Your answer must be an exact repeat of the lines from the one containing "750x500 pixels." through the last line of the records, both included, with no pictures.

Stored data entries:
──────────────────────────────
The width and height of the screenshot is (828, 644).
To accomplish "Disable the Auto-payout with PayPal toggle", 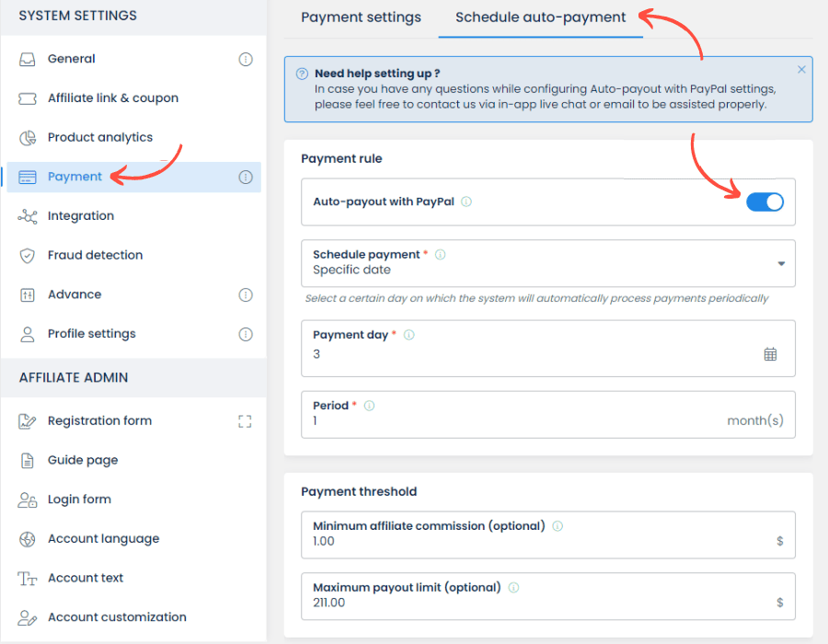I will 765,202.
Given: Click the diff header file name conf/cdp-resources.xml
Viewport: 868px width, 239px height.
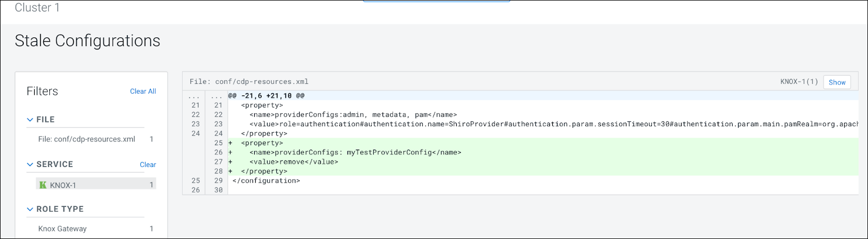Looking at the screenshot, I should [x=249, y=82].
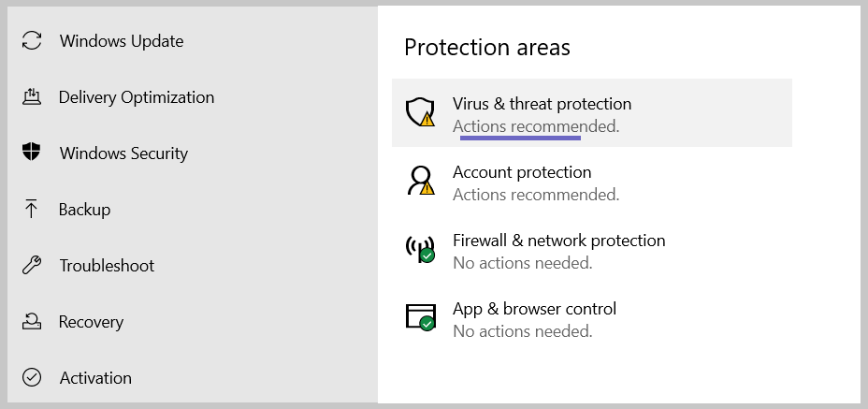Click the Windows Update sync arrows icon
Image resolution: width=868 pixels, height=409 pixels.
click(32, 41)
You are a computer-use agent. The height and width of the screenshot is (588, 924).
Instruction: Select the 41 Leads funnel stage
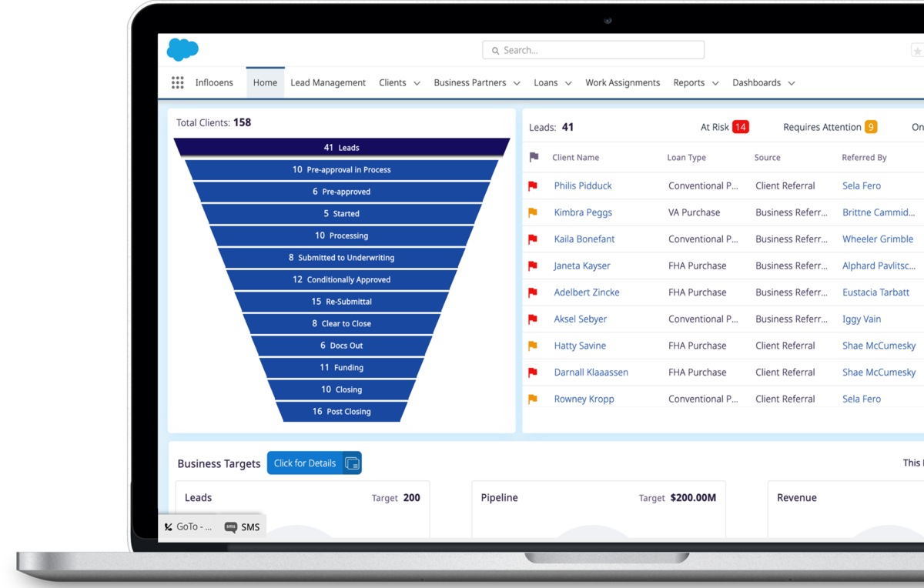point(342,147)
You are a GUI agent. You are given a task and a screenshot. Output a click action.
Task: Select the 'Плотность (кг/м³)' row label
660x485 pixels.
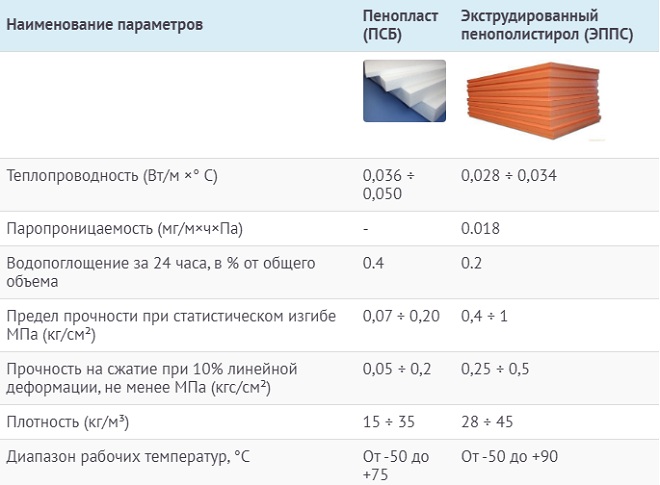(x=68, y=422)
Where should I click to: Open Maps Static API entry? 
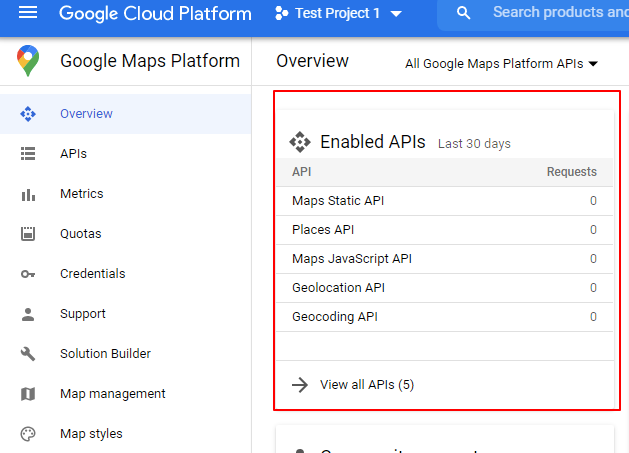tap(338, 201)
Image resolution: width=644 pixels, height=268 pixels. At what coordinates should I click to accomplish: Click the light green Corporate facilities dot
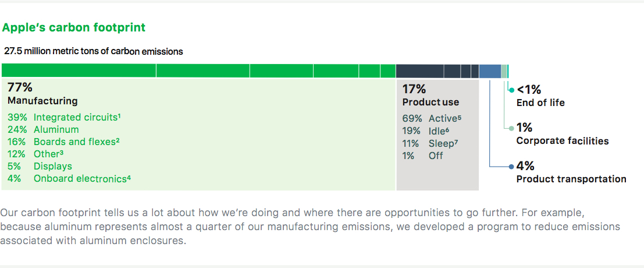(511, 128)
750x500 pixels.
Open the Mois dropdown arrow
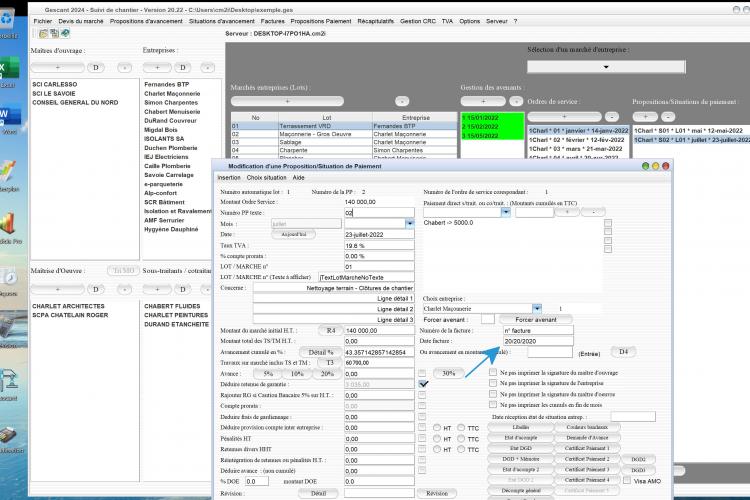409,223
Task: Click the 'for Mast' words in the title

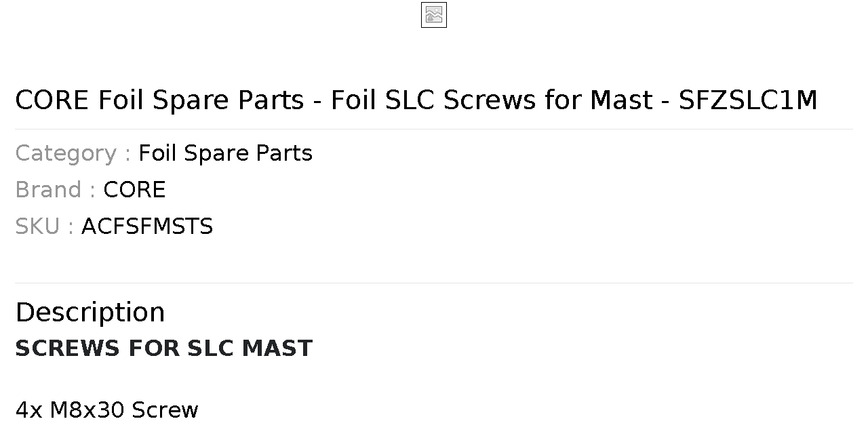Action: point(598,100)
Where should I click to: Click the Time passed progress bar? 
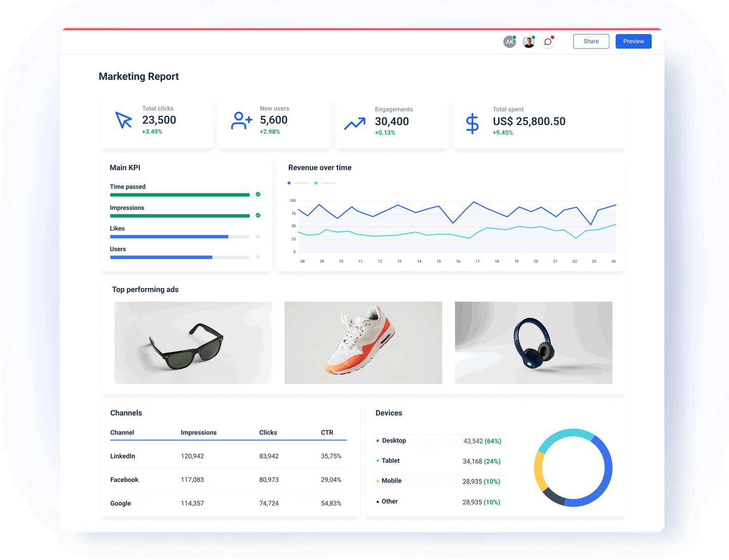coord(179,194)
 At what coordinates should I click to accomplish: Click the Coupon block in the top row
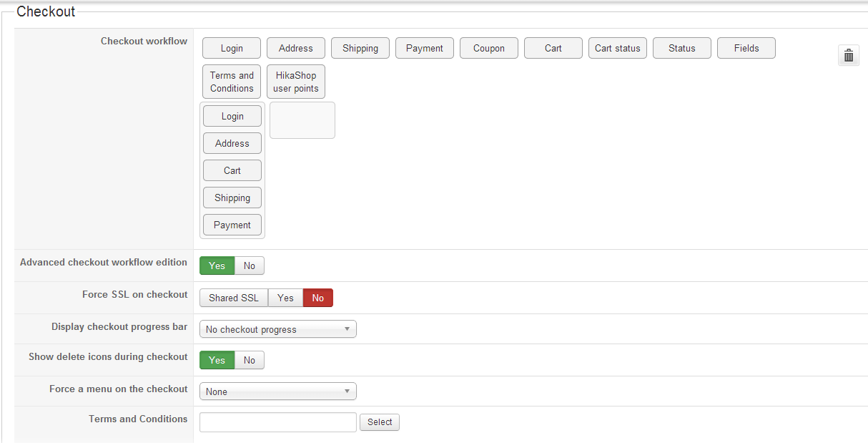489,48
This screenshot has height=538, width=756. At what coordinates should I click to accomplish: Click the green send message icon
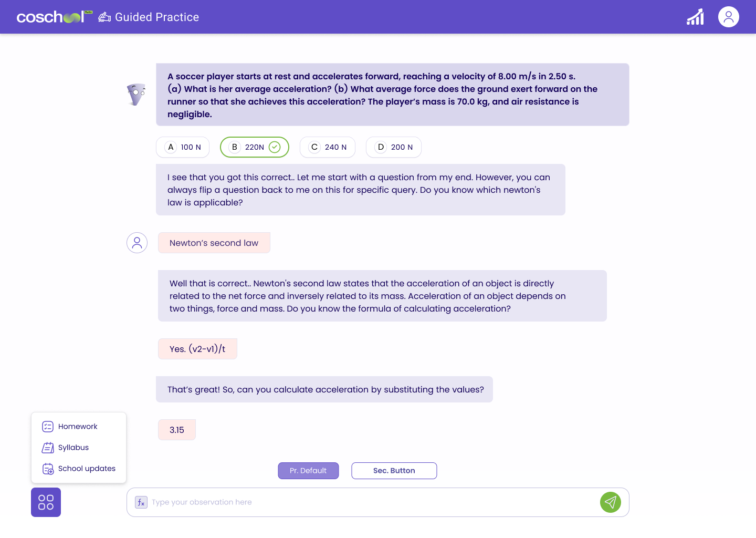coord(611,502)
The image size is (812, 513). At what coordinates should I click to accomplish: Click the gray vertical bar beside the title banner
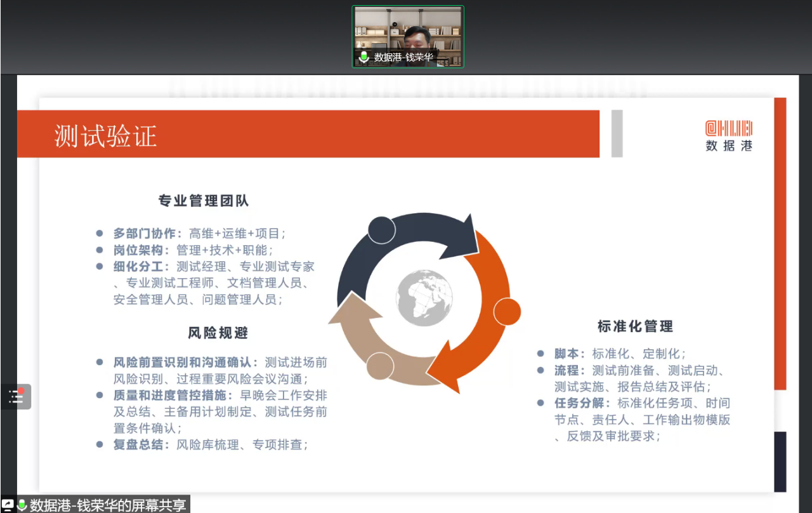[617, 133]
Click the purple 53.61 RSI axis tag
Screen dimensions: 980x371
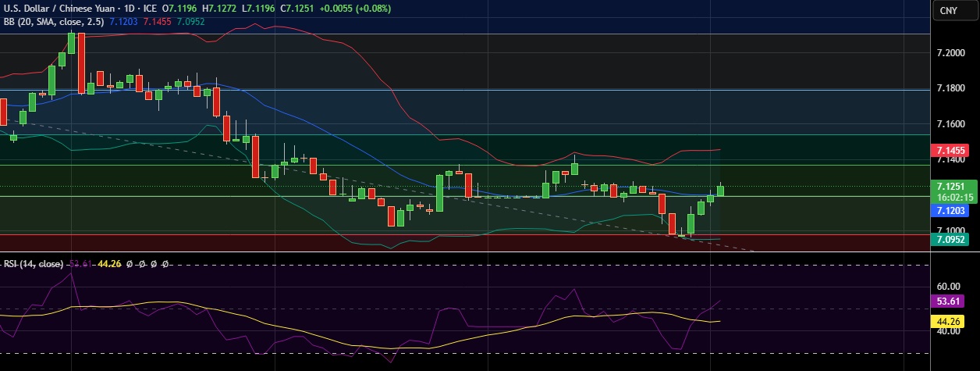[952, 301]
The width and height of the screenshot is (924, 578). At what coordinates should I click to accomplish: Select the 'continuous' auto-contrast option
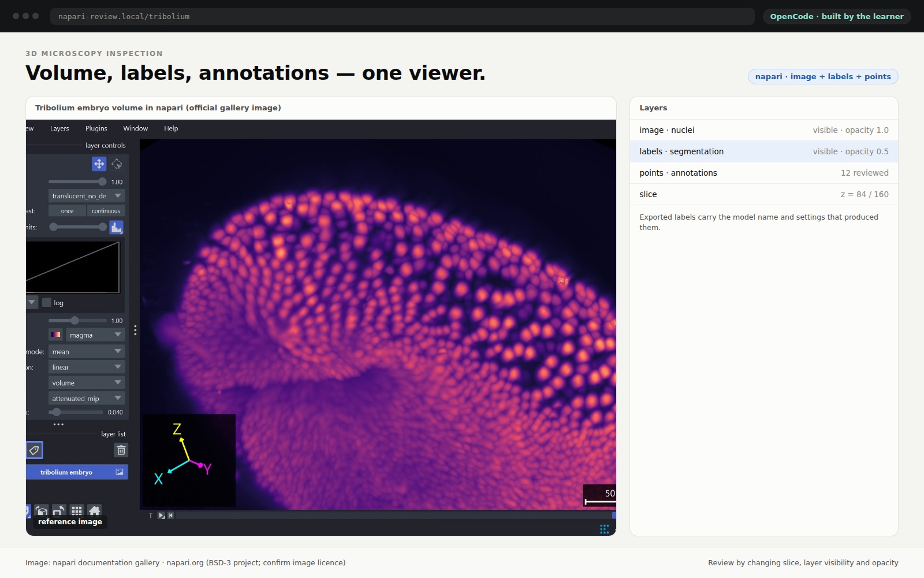(x=106, y=211)
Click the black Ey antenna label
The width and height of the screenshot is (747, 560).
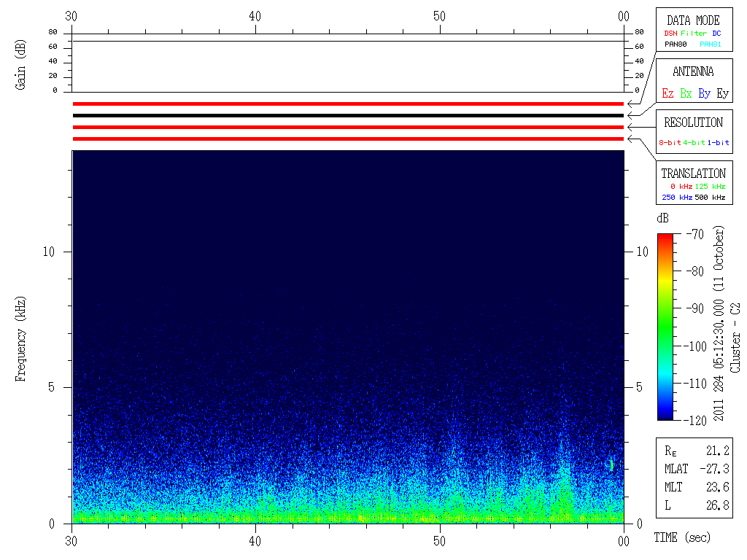722,93
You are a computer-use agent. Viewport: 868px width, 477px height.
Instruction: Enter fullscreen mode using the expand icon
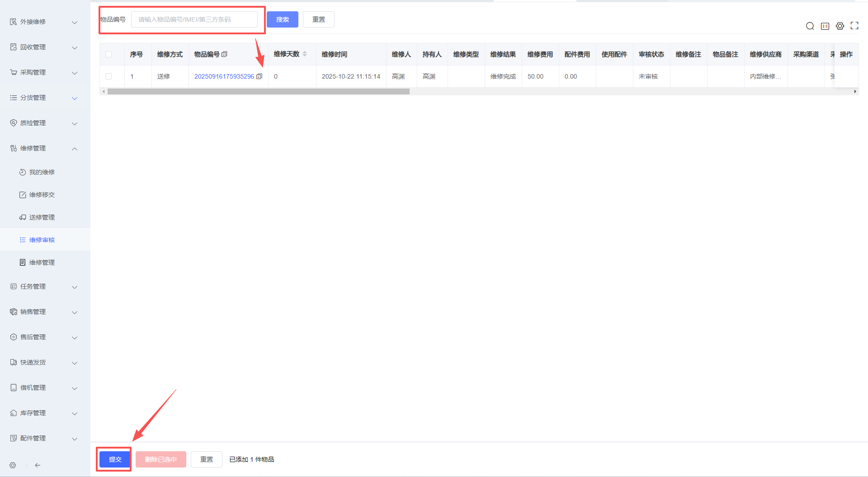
──────────────────────────────
**REPLY:**
750x500 pixels.
Open the Mois dropdown arrow
409,223
Task: Click the 'for Mast' words in the title

Action: point(598,100)
Where should I click to: Click the Time passed progress bar? 
coord(179,194)
 At what coordinates should I click to accomplish: Click the Coupon block in the top row
489,48
This screenshot has height=538, width=756. At what coordinates should I click to accomplish: Click the green send message icon
coord(611,502)
The image size is (812, 513). At what coordinates should I click to accomplish: Click the gray vertical bar beside the title banner
[617, 133]
Click the purple 53.61 RSI axis tag
Screen dimensions: 980x371
[952, 301]
The width and height of the screenshot is (924, 578). At what coordinates should I click to accomplish: Select the 'continuous' auto-contrast option
(x=106, y=211)
Click the black Ey antenna label
The width and height of the screenshot is (747, 560).
722,93
You are a computer-use agent. Viewport: 868px width, 477px height.
Instruction: Enter fullscreen mode using the expand icon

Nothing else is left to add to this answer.